-- BEGIN Given information --

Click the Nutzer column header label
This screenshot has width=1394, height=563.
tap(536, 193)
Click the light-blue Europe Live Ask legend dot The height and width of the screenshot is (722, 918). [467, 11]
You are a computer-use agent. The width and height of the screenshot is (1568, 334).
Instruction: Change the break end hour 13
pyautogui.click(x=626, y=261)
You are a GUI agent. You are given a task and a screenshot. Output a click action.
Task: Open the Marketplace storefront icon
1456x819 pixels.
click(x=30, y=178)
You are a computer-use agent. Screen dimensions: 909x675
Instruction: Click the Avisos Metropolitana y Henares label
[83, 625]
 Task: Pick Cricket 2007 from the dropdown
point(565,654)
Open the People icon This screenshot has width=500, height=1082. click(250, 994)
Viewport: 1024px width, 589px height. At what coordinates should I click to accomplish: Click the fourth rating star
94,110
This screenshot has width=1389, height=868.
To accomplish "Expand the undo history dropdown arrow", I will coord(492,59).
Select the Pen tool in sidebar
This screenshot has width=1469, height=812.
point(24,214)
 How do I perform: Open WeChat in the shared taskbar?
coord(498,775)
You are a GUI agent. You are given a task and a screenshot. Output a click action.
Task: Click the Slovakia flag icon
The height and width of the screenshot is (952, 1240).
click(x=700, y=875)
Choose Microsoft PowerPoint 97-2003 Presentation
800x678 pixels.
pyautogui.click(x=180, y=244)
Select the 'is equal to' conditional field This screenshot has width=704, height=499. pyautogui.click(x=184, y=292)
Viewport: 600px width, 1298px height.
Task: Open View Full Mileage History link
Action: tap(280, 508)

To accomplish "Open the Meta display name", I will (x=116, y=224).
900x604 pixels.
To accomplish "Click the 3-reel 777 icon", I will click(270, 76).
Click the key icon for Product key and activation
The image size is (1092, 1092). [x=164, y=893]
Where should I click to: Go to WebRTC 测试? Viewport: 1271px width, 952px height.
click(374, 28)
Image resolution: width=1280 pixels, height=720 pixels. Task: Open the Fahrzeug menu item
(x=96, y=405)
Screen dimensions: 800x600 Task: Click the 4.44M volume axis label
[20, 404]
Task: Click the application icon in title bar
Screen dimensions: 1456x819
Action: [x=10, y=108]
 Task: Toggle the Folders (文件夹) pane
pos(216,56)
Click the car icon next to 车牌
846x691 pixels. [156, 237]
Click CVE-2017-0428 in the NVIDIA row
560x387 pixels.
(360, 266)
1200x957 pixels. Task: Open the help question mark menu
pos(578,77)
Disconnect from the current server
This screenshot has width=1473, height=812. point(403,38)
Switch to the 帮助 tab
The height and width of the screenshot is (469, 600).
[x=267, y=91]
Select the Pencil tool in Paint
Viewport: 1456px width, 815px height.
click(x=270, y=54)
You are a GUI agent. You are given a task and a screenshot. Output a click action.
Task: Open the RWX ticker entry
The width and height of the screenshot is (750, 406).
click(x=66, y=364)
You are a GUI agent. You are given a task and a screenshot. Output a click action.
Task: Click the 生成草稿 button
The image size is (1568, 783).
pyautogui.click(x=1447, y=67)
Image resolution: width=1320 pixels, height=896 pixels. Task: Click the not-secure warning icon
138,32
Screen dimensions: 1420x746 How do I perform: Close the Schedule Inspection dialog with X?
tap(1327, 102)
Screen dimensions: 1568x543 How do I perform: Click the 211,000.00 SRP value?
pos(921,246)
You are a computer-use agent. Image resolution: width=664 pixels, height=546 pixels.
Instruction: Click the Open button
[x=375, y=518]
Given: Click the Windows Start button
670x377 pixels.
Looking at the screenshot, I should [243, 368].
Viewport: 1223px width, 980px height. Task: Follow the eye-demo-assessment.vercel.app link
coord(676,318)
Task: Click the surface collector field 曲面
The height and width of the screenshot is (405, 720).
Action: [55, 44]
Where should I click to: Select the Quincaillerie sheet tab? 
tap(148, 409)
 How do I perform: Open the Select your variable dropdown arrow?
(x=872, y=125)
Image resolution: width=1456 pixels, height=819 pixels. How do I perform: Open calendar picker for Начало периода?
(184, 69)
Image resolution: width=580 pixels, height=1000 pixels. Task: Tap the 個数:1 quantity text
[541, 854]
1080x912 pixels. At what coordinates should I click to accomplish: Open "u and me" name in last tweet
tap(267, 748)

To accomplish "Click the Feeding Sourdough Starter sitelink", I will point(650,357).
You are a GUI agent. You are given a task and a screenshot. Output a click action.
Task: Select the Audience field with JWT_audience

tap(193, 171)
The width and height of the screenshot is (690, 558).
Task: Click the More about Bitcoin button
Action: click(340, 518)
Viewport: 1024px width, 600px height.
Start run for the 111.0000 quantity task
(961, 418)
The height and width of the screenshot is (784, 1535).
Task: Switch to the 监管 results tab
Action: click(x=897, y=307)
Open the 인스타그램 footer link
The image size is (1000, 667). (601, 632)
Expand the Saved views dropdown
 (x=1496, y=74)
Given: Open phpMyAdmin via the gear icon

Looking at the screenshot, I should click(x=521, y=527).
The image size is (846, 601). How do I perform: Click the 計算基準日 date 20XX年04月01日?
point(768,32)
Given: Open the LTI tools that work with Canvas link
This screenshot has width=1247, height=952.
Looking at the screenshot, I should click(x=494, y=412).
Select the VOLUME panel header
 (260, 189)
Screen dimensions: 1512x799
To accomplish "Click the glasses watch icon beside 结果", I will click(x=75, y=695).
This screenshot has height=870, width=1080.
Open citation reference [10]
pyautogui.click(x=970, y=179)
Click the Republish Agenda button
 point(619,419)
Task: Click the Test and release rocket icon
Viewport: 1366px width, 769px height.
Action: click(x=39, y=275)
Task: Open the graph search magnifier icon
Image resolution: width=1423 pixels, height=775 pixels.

-- END Given information --

#### [Written problem]
Arrange all the rows above as a JSON list of strings, one string per line, leaving out blank lines.

#### [Correct output]
[
  "Click the Nutzer column header label",
  "This screenshot has width=1394, height=563.",
  "tap(536, 193)",
  "Click the light-blue Europe Live Ask legend dot The height and width of the screenshot is (722, 918). [467, 11]",
  "You are a computer-use agent. The width and height of the screenshot is (1568, 334).",
  "Instruction: Change the break end hour 13",
  "pyautogui.click(x=626, y=261)",
  "You are a GUI agent. You are given a task and a screenshot. Output a click action.",
  "Task: Open the Marketplace storefront icon",
  "1456x819 pixels.",
  "click(x=30, y=178)",
  "You are a computer-use agent. Screen dimensions: 909x675",
  "Instruction: Click the Avisos Metropolitana y Henares label",
  "[83, 625]",
  " Task: Pick Cricket 2007 from the dropdown",
  "point(565,654)",
  "Open the People icon This screenshot has width=500, height=1082. click(250, 994)",
  "Viewport: 1024px width, 589px height. At what coordinates should I click to accomplish: Click the fourth rating star",
  "94,110",
  "This screenshot has width=1389, height=868.",
  "To accomplish \"Expand the undo history dropdown arrow\", I will coord(492,59).",
  "Select the Pen tool in sidebar",
  "This screenshot has width=1469, height=812.",
  "point(24,214)",
  " How do I perform: Open WeChat in the shared taskbar?",
  "coord(498,775)",
  "You are a GUI agent. You are given a task and a screenshot. Output a click action.",
  "Task: Click the Slovakia flag icon",
  "The height and width of the screenshot is (952, 1240).",
  "click(x=700, y=875)",
  "Choose Microsoft PowerPoint 97-2003 Presentation",
  "800x678 pixels.",
  "pyautogui.click(x=180, y=244)",
  "Select the 'is equal to' conditional field This screenshot has width=704, height=499. pyautogui.click(x=184, y=292)",
  "Viewport: 600px width, 1298px height.",
  "Task: Open View Full Mileage History link",
  "Action: tap(280, 508)",
  "To accomplish \"Open the Meta display name\", I will (x=116, y=224).",
  "900x604 pixels.",
  "To accomplish \"Click the 3-reel 777 icon\", I will click(270, 76).",
  "Click the key icon for Product key and activation",
  "The image size is (1092, 1092). [x=164, y=893]",
  "Where should I click to: Go to WebRTC 测试? Viewport: 1271px width, 952px height.",
  "click(374, 28)",
  "Image resolution: width=1280 pixels, height=720 pixels. Task: Open the Fahrzeug menu item",
  "(x=96, y=405)",
  "Screen dimensions: 800x600 Task: Click the 4.44M volume axis label",
  "[20, 404]",
  "Task: Click the application icon in title bar",
  "Screen dimensions: 1456x819",
  "Action: [x=10, y=108]",
  " Task: Toggle the Folders (文件夹) pane",
  "pos(216,56)",
  "Click the car icon next to 车牌",
  "846x691 pixels. [156, 237]",
  "Click CVE-2017-0428 in the NVIDIA row",
  "560x387 pixels.",
  "(360, 266)",
  "1200x957 pixels. Task: Open the help question mark menu",
  "pos(578,77)",
  "Disconnect from the current server",
  "This screenshot has width=1473, height=812. point(403,38)",
  "Switch to the 帮助 tab",
  "The height and width of the screenshot is (469, 600).",
  "[x=267, y=91]",
  "Select the Pencil tool in Paint",
  "Viewport: 1456px width, 815px height.",
  "click(x=270, y=54)",
  "You are a GUI agent. You are given a task and a screenshot. Output a click action.",
  "Task: Open the RWX ticker entry",
  "The width and height of the screenshot is (750, 406).",
  "click(x=66, y=364)",
  "You are a GUI agent. You are given a task and a screenshot. Output a click action.",
  "Task: Click the 生成草稿 button",
  "The image size is (1568, 783).",
  "pyautogui.click(x=1447, y=67)",
  "Image resolution: width=1320 pixels, height=896 pixels. Task: Click the not-secure warning icon",
  "138,32",
  "Screen dimensions: 1420x746 How do I perform: Close the Schedule Inspection dialog with X?",
  "tap(1327, 102)",
  "Screen dimensions: 1568x543 How do I perform: Click the 211,000.00 SRP value?",
  "pos(921,246)",
  "You are a computer-use agent. Image resolution: width=664 pixels, height=546 pixels.",
  "Instruction: Click the Open button",
  "[x=375, y=518]",
  "Given: Click the Windows Start button",
  "670x377 pixels.",
  "Looking at the screenshot, I should [243, 368].",
  "Viewport: 1223px width, 980px height. Task: Follow the eye-demo-assessment.vercel.app link",
  "coord(676,318)",
  "Task: Click the surface collector field 曲面",
  "The height and width of the screenshot is (405, 720).",
  "Action: [55, 44]",
  "Where should I click to: Select the Quincaillerie sheet tab? ",
  "tap(148, 409)",
  " How do I perform: Open the Select your variable dropdown arrow?",
  "(x=872, y=125)",
  "Image resolution: width=1456 pixels, height=819 pixels. How do I perform: Open calendar picker for Начало периода?",
  "(184, 69)",
  "Image resolution: width=580 pixels, height=1000 pixels. Task: Tap the 個数:1 quantity text",
  "[541, 854]",
  "1080x912 pixels. At what coordinates should I click to accomplish: Open \"u and me\" name in last tweet",
  "tap(267, 748)",
  "To accomplish \"Click the Feeding Sourdough Starter sitelink\", I will point(650,357).",
  "You are a GUI agent. You are given a task and a screenshot. Output a click action.",
  "Task: Select the Audience field with JWT_audience",
  "tap(193, 171)",
  "The width and height of the screenshot is (690, 558).",
  "Task: Click the More about Bitcoin button",
  "Action: click(340, 518)",
  "Viewport: 1024px width, 600px height.",
  "Start run for the 111.0000 quantity task",
  "(961, 418)",
  "The height and width of the screenshot is (784, 1535).",
  "Task: Switch to the 监管 results tab",
  "Action: click(x=897, y=307)",
  "Open the 인스타그램 footer link",
  "The image size is (1000, 667). (601, 632)",
  "Expand the Saved views dropdown",
  " (x=1496, y=74)",
  "Given: Open phpMyAdmin via the gear icon",
  "Looking at the screenshot, I should click(x=521, y=527).",
  "The image size is (846, 601). How do I perform: Click the 計算基準日 date 20XX年04月01日?",
  "point(768,32)",
  "Given: Open the LTI tools that work with Canvas link",
  "This screenshot has width=1247, height=952.",
  "Looking at the screenshot, I should click(x=494, y=412).",
  "Select the VOLUME panel header",
  " (260, 189)",
  "Screen dimensions: 1512x799",
  "To accomplish \"Click the glasses watch icon beside 结果\", I will click(x=75, y=695).",
  "This screenshot has height=870, width=1080.",
  "Open citation reference [10]",
  "pyautogui.click(x=970, y=179)",
  "Click the Republish Agenda button",
  " point(619,419)",
  "Task: Click the Test and release rocket icon",
  "Viewport: 1366px width, 769px height.",
  "Action: click(x=39, y=275)",
  "Task: Open the graph search magnifier icon",
  "Image resolution: width=1423 pixels, height=775 pixels."
]